Rewrite the listing below as a JSON list of strings with one string per line, leaving out blank lines.

***** DATA PROVIDED

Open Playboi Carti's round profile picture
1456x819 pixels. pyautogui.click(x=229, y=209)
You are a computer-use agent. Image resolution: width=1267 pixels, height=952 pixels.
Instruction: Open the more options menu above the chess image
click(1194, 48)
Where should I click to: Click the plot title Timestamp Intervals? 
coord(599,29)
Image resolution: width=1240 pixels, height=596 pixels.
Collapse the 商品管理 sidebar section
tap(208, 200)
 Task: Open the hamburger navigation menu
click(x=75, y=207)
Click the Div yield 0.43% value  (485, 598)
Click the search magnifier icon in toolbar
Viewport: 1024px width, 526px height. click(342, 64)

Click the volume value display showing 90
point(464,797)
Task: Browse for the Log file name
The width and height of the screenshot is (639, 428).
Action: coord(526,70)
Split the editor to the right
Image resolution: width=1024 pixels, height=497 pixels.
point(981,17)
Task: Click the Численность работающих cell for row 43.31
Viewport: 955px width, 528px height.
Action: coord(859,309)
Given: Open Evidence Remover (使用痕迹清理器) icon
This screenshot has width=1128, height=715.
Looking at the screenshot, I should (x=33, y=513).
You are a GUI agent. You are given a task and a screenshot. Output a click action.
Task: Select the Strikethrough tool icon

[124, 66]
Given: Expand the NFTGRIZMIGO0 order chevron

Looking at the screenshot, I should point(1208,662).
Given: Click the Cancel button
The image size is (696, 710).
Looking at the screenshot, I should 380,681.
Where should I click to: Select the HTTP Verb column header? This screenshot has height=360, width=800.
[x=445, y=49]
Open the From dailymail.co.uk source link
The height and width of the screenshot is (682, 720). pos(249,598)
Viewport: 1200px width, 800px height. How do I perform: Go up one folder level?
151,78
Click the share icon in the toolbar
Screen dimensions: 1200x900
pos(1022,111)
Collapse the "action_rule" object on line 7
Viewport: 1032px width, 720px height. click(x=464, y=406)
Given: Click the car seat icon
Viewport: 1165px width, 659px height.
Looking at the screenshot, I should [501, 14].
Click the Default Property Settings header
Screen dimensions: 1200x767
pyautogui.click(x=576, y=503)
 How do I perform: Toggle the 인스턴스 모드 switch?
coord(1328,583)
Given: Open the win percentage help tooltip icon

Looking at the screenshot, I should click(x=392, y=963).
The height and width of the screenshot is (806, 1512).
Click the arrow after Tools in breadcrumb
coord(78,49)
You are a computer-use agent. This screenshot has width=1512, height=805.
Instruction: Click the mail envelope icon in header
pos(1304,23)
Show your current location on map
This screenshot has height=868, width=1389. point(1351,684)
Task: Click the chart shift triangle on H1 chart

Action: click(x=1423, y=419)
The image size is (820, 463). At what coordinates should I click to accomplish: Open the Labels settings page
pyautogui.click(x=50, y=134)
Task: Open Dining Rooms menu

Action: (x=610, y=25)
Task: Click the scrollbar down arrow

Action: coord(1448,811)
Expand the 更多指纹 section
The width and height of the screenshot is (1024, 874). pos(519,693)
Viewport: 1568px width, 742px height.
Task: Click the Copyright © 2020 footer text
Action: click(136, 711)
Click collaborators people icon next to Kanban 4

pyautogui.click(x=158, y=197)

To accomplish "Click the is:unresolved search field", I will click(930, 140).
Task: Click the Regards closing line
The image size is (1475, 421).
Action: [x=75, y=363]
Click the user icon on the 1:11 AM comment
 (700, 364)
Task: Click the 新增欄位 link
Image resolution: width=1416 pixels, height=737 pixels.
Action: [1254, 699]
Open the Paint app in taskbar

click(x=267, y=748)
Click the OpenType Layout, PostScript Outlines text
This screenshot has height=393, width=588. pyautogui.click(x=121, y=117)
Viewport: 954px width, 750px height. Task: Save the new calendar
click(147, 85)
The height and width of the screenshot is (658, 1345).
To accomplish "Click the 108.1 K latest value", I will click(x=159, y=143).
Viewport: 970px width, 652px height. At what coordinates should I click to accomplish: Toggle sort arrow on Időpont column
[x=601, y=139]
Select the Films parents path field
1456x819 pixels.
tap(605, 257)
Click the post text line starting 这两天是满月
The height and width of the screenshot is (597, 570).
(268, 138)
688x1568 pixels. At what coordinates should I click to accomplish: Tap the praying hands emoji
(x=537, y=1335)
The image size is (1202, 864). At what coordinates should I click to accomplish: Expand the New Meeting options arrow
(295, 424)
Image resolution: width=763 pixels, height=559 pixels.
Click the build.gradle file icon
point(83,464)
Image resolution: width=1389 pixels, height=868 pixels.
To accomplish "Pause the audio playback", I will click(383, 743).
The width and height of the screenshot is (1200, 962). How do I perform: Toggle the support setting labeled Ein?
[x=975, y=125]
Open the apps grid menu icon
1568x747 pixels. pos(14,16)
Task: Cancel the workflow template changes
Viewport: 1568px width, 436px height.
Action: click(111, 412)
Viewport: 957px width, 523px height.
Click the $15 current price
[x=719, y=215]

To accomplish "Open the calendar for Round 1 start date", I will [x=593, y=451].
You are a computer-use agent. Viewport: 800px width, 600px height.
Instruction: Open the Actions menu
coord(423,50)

**********

WRITTEN RESPONSE:
[
  "Open Playboi Carti's round profile picture",
  "1456x819 pixels. pyautogui.click(x=229, y=209)",
  "You are a computer-use agent. Image resolution: width=1267 pixels, height=952 pixels.",
  "Instruction: Open the more options menu above the chess image",
  "click(1194, 48)",
  "Where should I click to: Click the plot title Timestamp Intervals? ",
  "coord(599,29)",
  "Image resolution: width=1240 pixels, height=596 pixels.",
  "Collapse the 商品管理 sidebar section",
  "tap(208, 200)",
  " Task: Open the hamburger navigation menu",
  "click(x=75, y=207)",
  "Click the Div yield 0.43% value  (485, 598)",
  "Click the search magnifier icon in toolbar",
  "Viewport: 1024px width, 526px height. click(342, 64)",
  "Click the volume value display showing 90",
  "point(464,797)",
  "Task: Browse for the Log file name",
  "The width and height of the screenshot is (639, 428).",
  "Action: coord(526,70)",
  "Split the editor to the right",
  "Image resolution: width=1024 pixels, height=497 pixels.",
  "point(981,17)",
  "Task: Click the Численность работающих cell for row 43.31",
  "Viewport: 955px width, 528px height.",
  "Action: coord(859,309)",
  "Given: Open Evidence Remover (使用痕迹清理器) icon",
  "This screenshot has width=1128, height=715.",
  "Looking at the screenshot, I should (x=33, y=513).",
  "You are a GUI agent. You are given a task and a screenshot. Output a click action.",
  "Task: Select the Strikethrough tool icon",
  "[124, 66]",
  "Given: Expand the NFTGRIZMIGO0 order chevron",
  "Looking at the screenshot, I should point(1208,662).",
  "Given: Click the Cancel button",
  "The image size is (696, 710).",
  "Looking at the screenshot, I should 380,681.",
  "Where should I click to: Select the HTTP Verb column header? This screenshot has height=360, width=800.",
  "[x=445, y=49]",
  "Open the From dailymail.co.uk source link",
  "The height and width of the screenshot is (682, 720). pos(249,598)",
  "Viewport: 1200px width, 800px height. How do I perform: Go up one folder level?",
  "151,78",
  "Click the share icon in the toolbar",
  "Screen dimensions: 1200x900",
  "pos(1022,111)",
  "Collapse the \"action_rule\" object on line 7",
  "Viewport: 1032px width, 720px height. click(x=464, y=406)",
  "Given: Click the car seat icon",
  "Viewport: 1165px width, 659px height.",
  "Looking at the screenshot, I should [501, 14].",
  "Click the Default Property Settings header",
  "Screen dimensions: 1200x767",
  "pyautogui.click(x=576, y=503)",
  " How do I perform: Toggle the 인스턴스 모드 switch?",
  "coord(1328,583)",
  "Given: Open the win percentage help tooltip icon",
  "Looking at the screenshot, I should click(x=392, y=963).",
  "The height and width of the screenshot is (806, 1512).",
  "Click the arrow after Tools in breadcrumb",
  "coord(78,49)",
  "You are a computer-use agent. This screenshot has width=1512, height=805.",
  "Instruction: Click the mail envelope icon in header",
  "pos(1304,23)",
  "Show your current location on map",
  "This screenshot has height=868, width=1389. point(1351,684)",
  "Task: Click the chart shift triangle on H1 chart",
  "Action: click(x=1423, y=419)",
  "The image size is (820, 463). At what coordinates should I click to accomplish: Open the Labels settings page",
  "pyautogui.click(x=50, y=134)",
  "Task: Open Dining Rooms menu",
  "Action: (x=610, y=25)",
  "Task: Click the scrollbar down arrow",
  "Action: coord(1448,811)",
  "Expand the 更多指纹 section",
  "The width and height of the screenshot is (1024, 874). pos(519,693)",
  "Viewport: 1568px width, 742px height.",
  "Task: Click the Copyright © 2020 footer text",
  "Action: click(136, 711)",
  "Click collaborators people icon next to Kanban 4",
  "pyautogui.click(x=158, y=197)",
  "To accomplish \"Click the is:unresolved search field\", I will click(930, 140).",
  "Task: Click the Regards closing line",
  "The image size is (1475, 421).",
  "Action: [x=75, y=363]",
  "Click the user icon on the 1:11 AM comment",
  " (700, 364)",
  "Task: Click the 新增欄位 link",
  "Image resolution: width=1416 pixels, height=737 pixels.",
  "Action: [1254, 699]",
  "Open the Paint app in taskbar",
  "click(x=267, y=748)",
  "Click the OpenType Layout, PostScript Outlines text",
  "This screenshot has height=393, width=588. pyautogui.click(x=121, y=117)",
  "Viewport: 954px width, 750px height. Task: Save the new calendar",
  "click(147, 85)",
  "The height and width of the screenshot is (658, 1345).",
  "To accomplish \"Click the 108.1 K latest value\", I will click(x=159, y=143).",
  "Viewport: 970px width, 652px height. At what coordinates should I click to accomplish: Toggle sort arrow on Időpont column",
  "[x=601, y=139]",
  "Select the Films parents path field",
  "1456x819 pixels.",
  "tap(605, 257)",
  "Click the post text line starting 这两天是满月",
  "The height and width of the screenshot is (597, 570).",
  "(268, 138)",
  "688x1568 pixels. At what coordinates should I click to accomplish: Tap the praying hands emoji",
  "(x=537, y=1335)",
  "The image size is (1202, 864). At what coordinates should I click to accomplish: Expand the New Meeting options arrow",
  "(295, 424)",
  "Image resolution: width=763 pixels, height=559 pixels.",
  "Click the build.gradle file icon",
  "point(83,464)",
  "Image resolution: width=1389 pixels, height=868 pixels.",
  "To accomplish \"Pause the audio playback\", I will click(383, 743).",
  "The width and height of the screenshot is (1200, 962). How do I perform: Toggle the support setting labeled Ein?",
  "[x=975, y=125]",
  "Open the apps grid menu icon",
  "1568x747 pixels. pos(14,16)",
  "Task: Cancel the workflow template changes",
  "Viewport: 1568px width, 436px height.",
  "Action: click(111, 412)",
  "Viewport: 957px width, 523px height.",
  "Click the $15 current price",
  "[x=719, y=215]",
  "To accomplish \"Open the calendar for Round 1 start date\", I will [x=593, y=451].",
  "You are a computer-use agent. Viewport: 800px width, 600px height.",
  "Instruction: Open the Actions menu",
  "coord(423,50)"
]